Enfermés dans notre wagon depuis vingt-quatre heures, nous sommes harassés de fatigue, épuisés par l’émotion, la faim, la soif, l’insomnie. La peau de nos fesses endolories s'est incrustée dans nos pantalons. Un nouveau supplice s’est ajouté aux autres : la vermine a envahi nos plaies. Et il nous faut, impuissants, les mains liées, subir en silence toutes ces misères physiques, sans même avoir la possibilité d’utiliser les toilettes comme nous le voudrions. Le confortable train du départ s’est transformé en un lieu de cauchemar, nauséabond et malsain.

Enfin notre convoi repart, bardé de soldats fortement armés pour parer à toute nouvelle attaque : pas question de laisser s'évader la racaille criminelle que nous sommes et qui fera de précieux travailleurs pour le grand Reich. Les heures passent, interminables, le train avance toujours avec lenteur. Arrivera-t-on jamais à destination ? Nous sommes trop épuisés pour nous poser vraiment des questions. Beaucoup d’entre nous dorment aux trois quarts, résignés, fatalistes. Pourtant vient le moment où les freins grincent, se serrent en gémissant, notre train ralentit par à-coups ; puis il s’immobilise dans un grand bruit de ferraille. Les soldats en sont aussi soulagés que nous et se félicitent d'être parvenus sains et saufs à bon port ; nous les questionnons et ils veulent bien cette fois nous répondre que nous nous trouvons en gare de Compiègne.
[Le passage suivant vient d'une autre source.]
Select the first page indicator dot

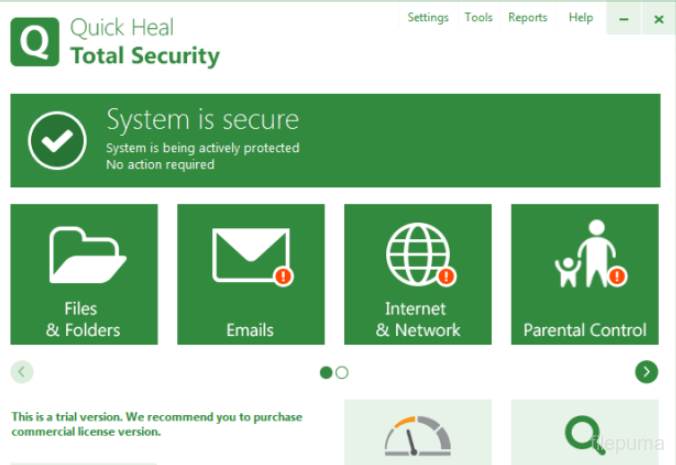[326, 372]
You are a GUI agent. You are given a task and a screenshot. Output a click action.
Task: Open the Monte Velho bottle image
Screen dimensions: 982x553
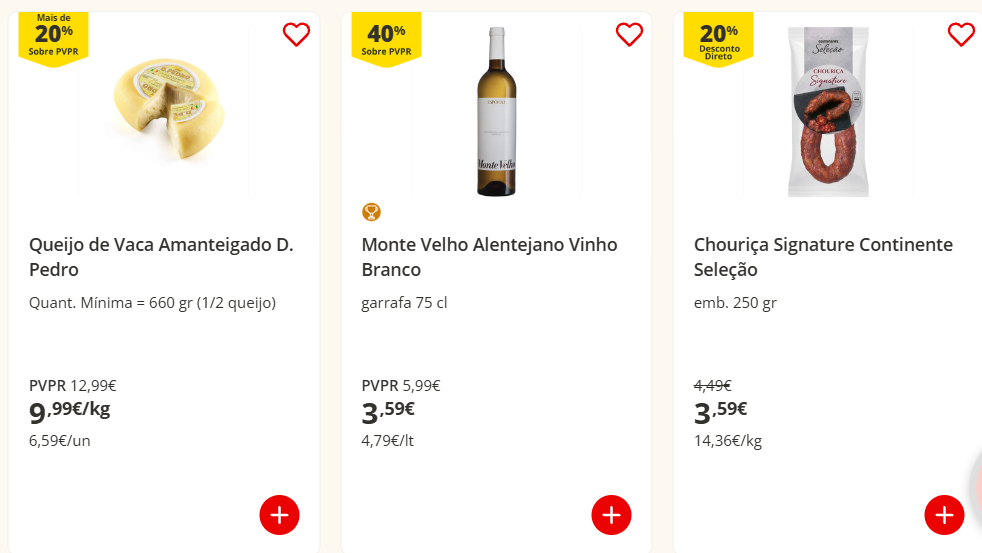click(497, 111)
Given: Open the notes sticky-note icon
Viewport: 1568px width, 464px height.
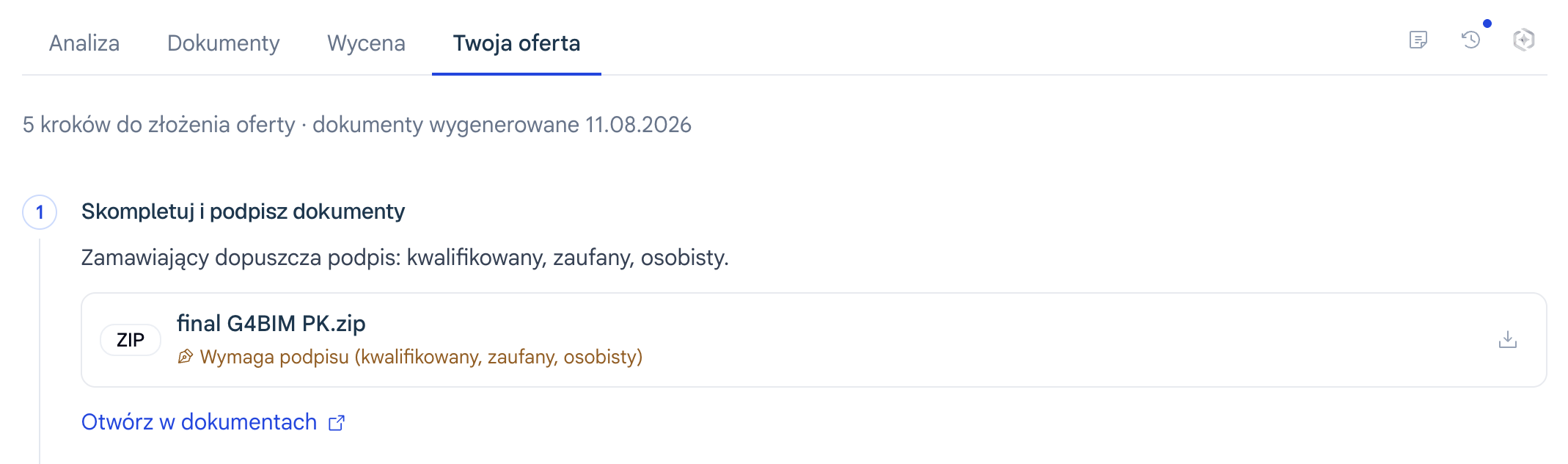Looking at the screenshot, I should tap(1418, 40).
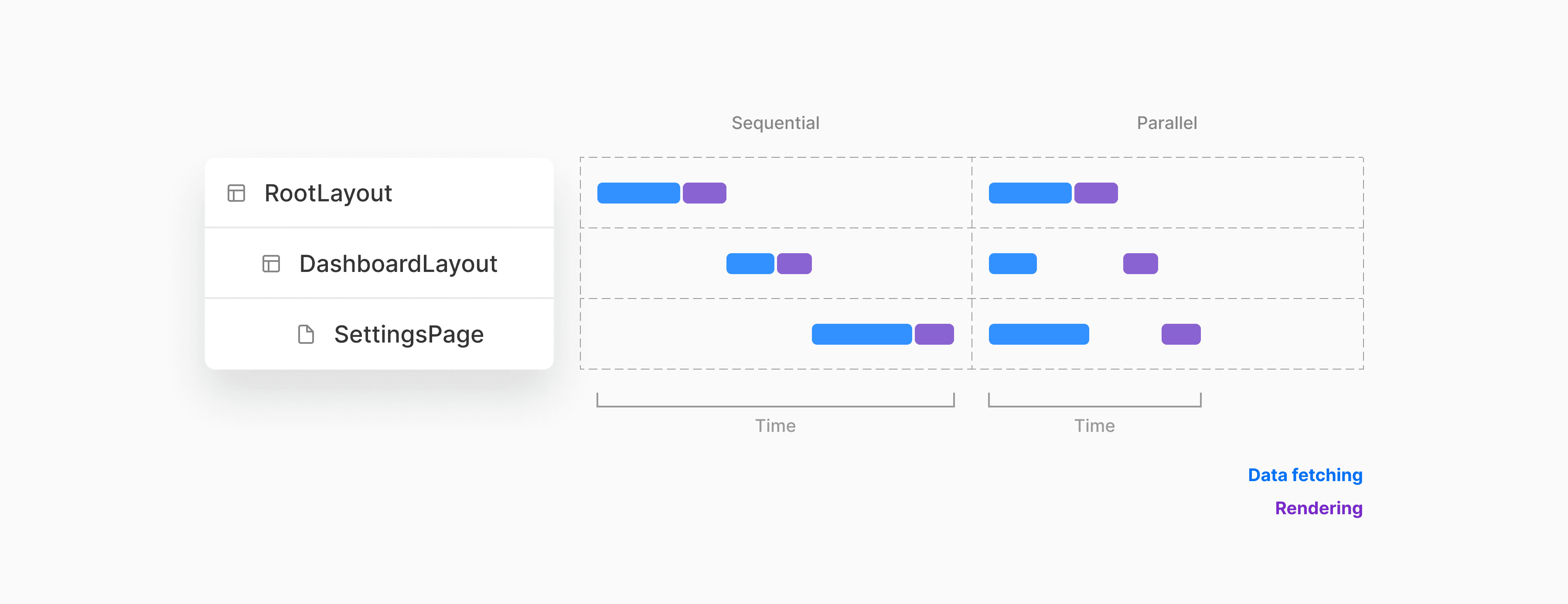Select the SettingsPage tree row label

[x=409, y=334]
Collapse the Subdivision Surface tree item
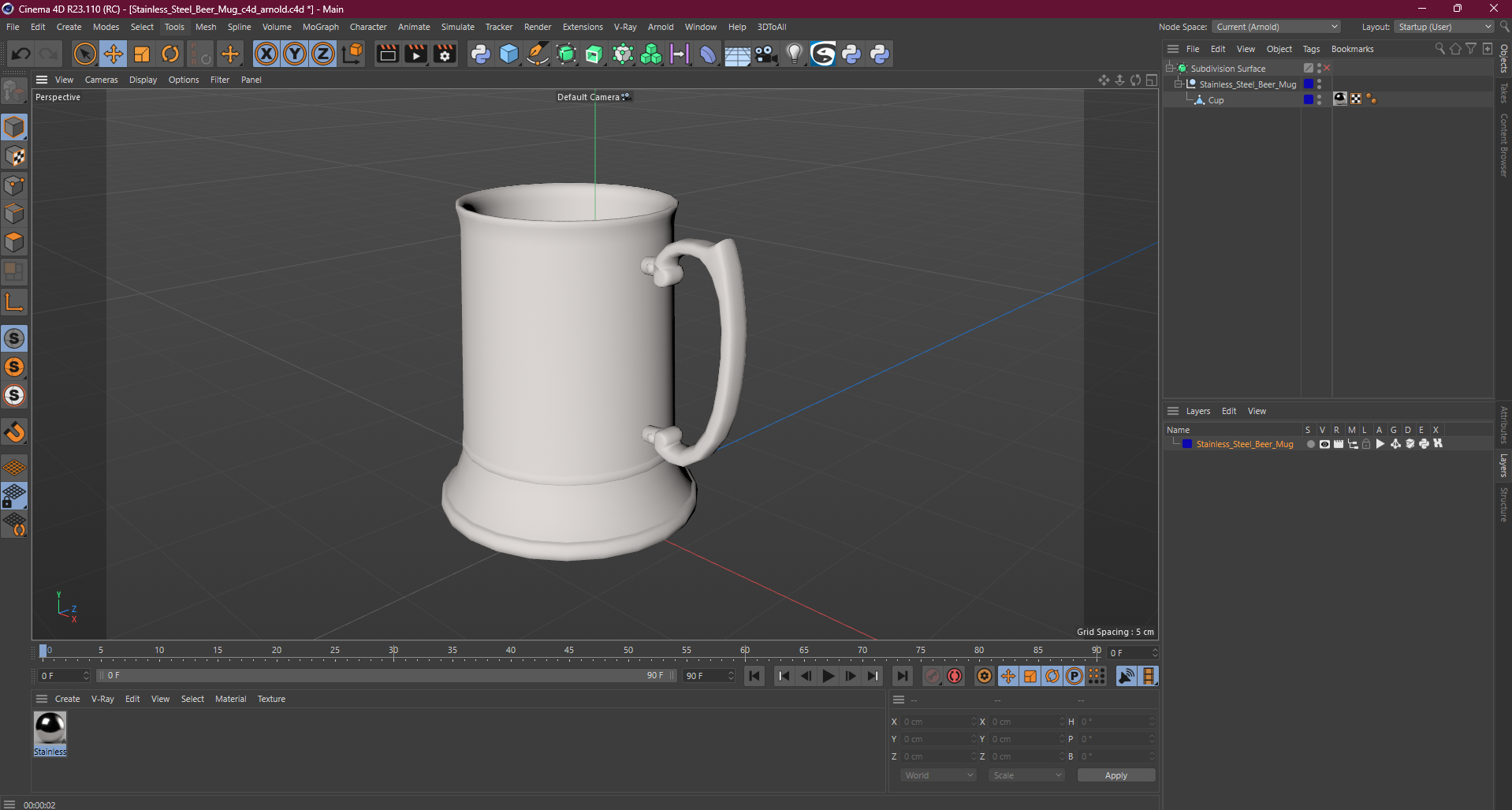This screenshot has width=1512, height=810. click(x=1170, y=69)
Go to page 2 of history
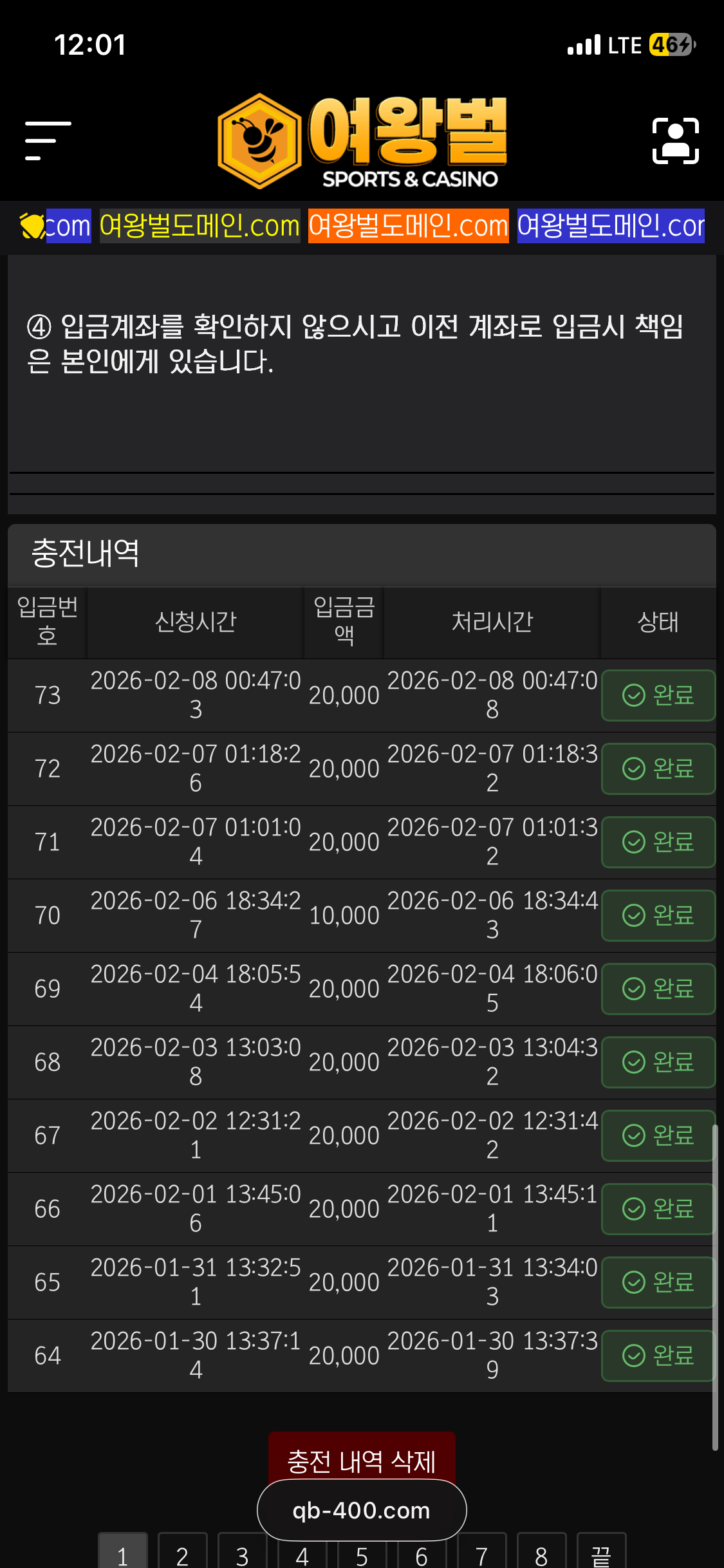Image resolution: width=724 pixels, height=1568 pixels. click(182, 1555)
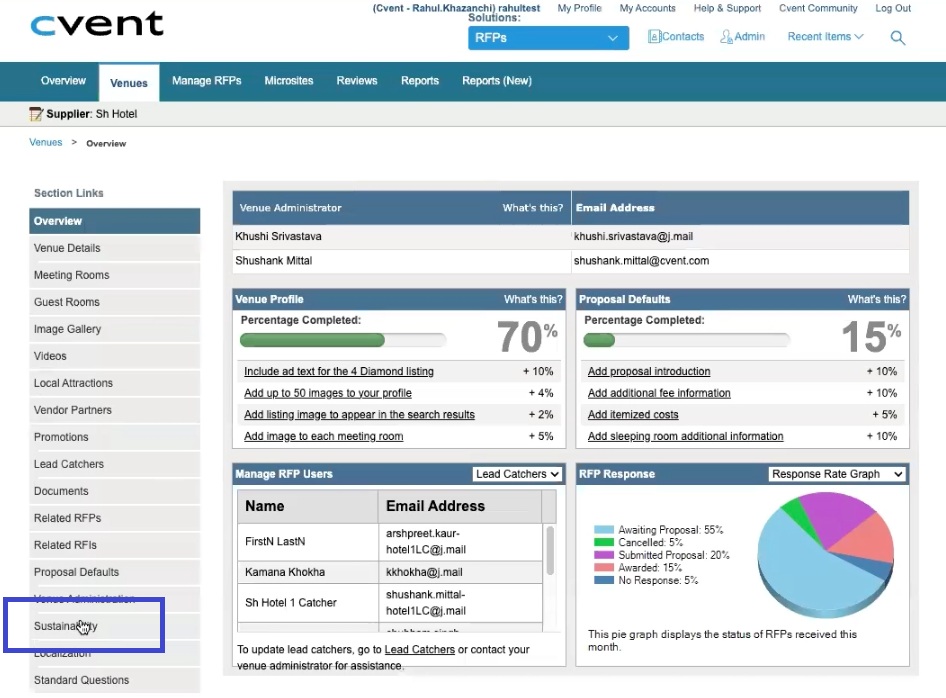Viewport: 946px width, 698px height.
Task: Click the Supplier notepad edit icon
Action: click(36, 114)
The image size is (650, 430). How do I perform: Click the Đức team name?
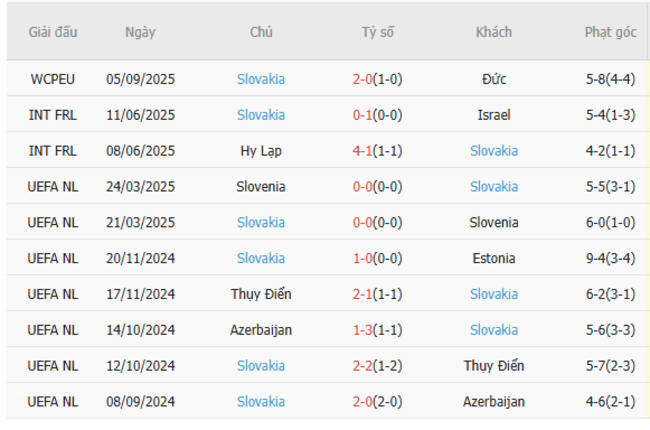494,79

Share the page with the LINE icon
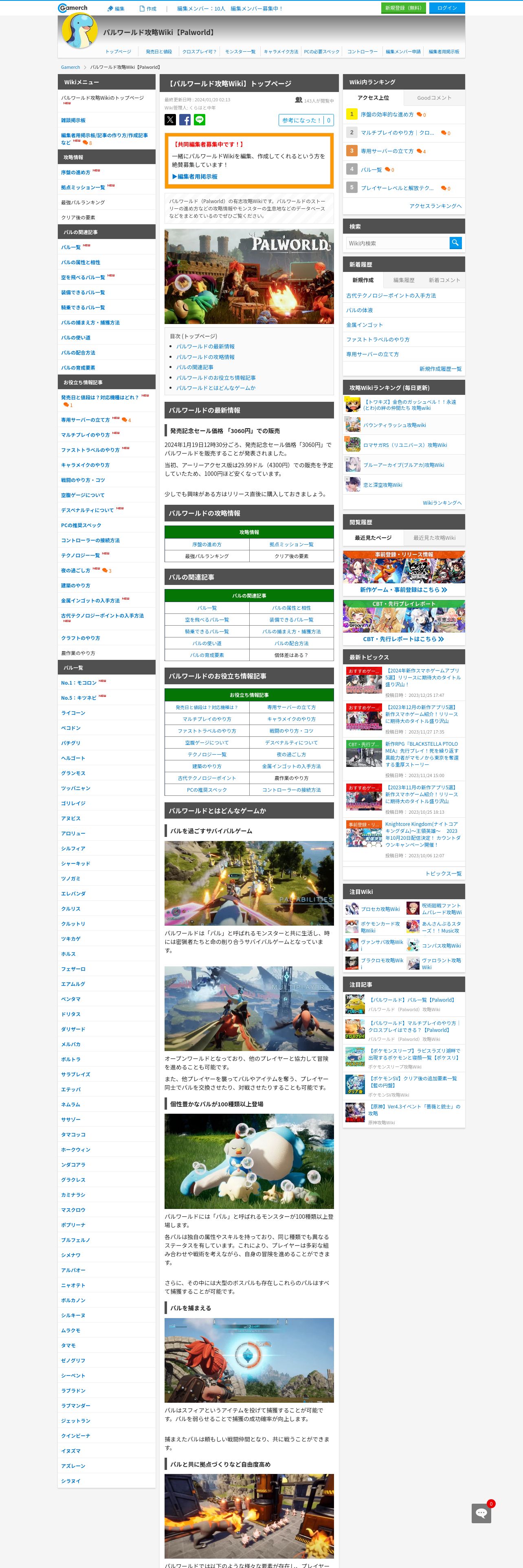(200, 120)

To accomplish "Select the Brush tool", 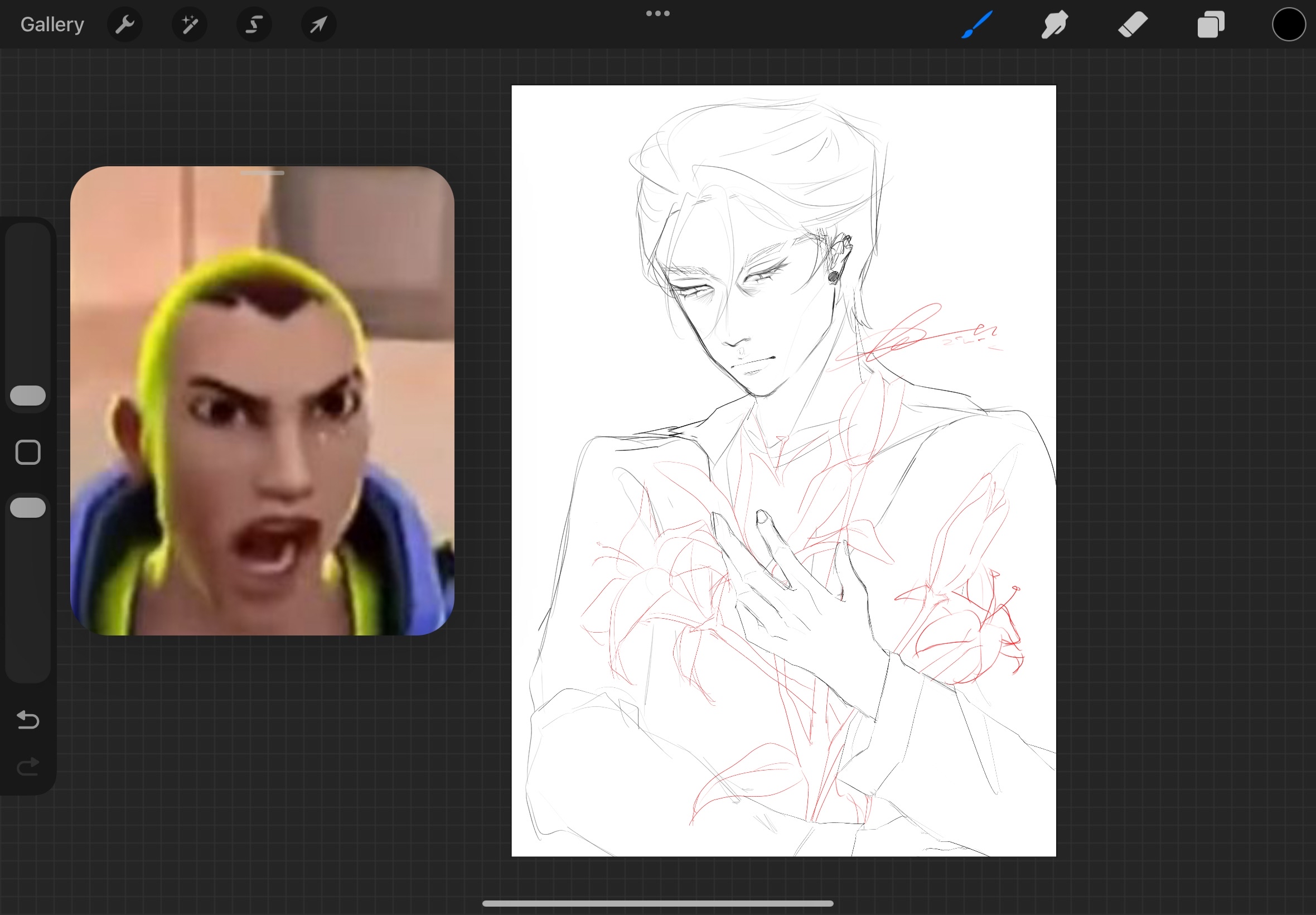I will 976,25.
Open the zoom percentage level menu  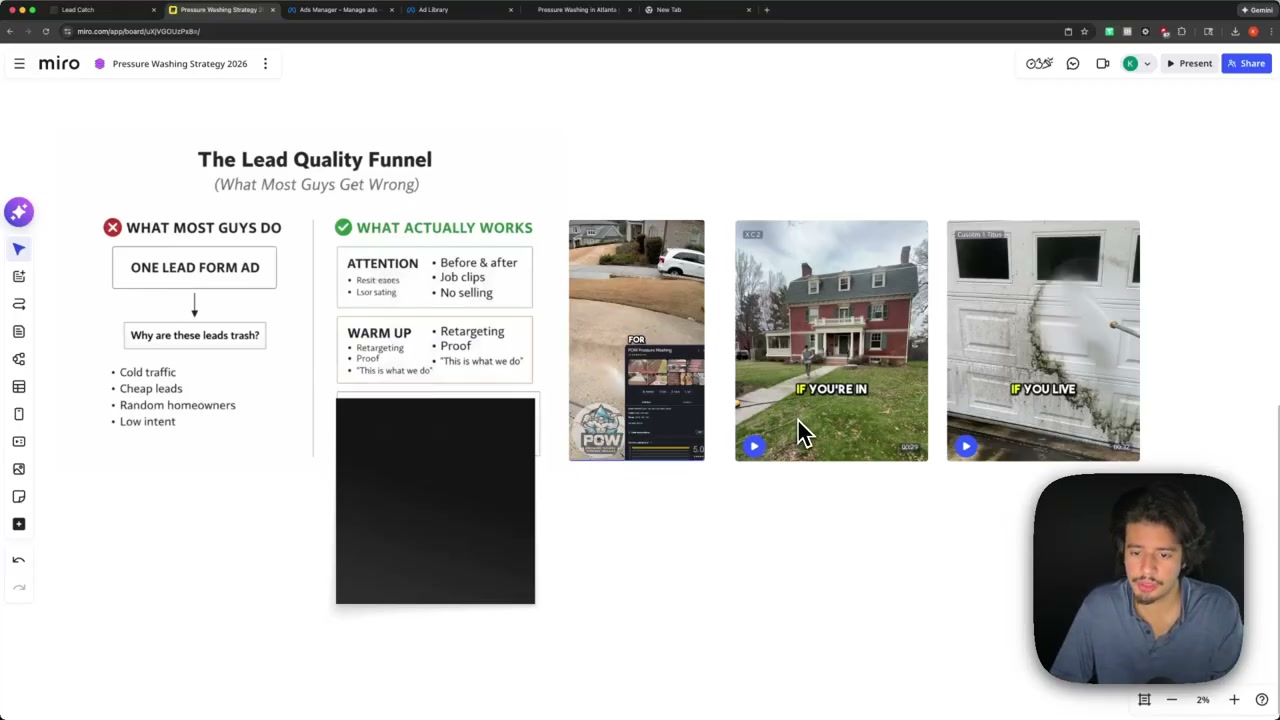(1203, 700)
Des infirmières de la Croix-Rouge s‘approchent du train et parlementent avec les sentinelles. Elles veulent voir les prisonniers, ce qui est leur droit disent-elles. Mais les soldats restent intraitables et les repoussent sans ménagement. Pourtant, l’une d’elle, une femme âgé, ne perd pas son sang-froid : bousculant à son tour les empêcheurs, elle réussit à monter dans notre wagon. Déconcertés, les soldats la laissent passer. Mais à nous voir, elle comprend qu’il n’y a pas grand-chose à faire : nous sommes dans un état lamentable ; c’est une infirmière, voire un médecin pour presque chacun d’entre nous, qui serait nécessaire. Après avoir pu boire et nous être un peu restaurés, nous sommes débarqués du train et entassés sur des camions pour un court trajet à travers la forêt. Nous voici enfin arrivés à destination : l’immense camp de transit de Compiègne, que les Allemands nomment le Fronstalag 122.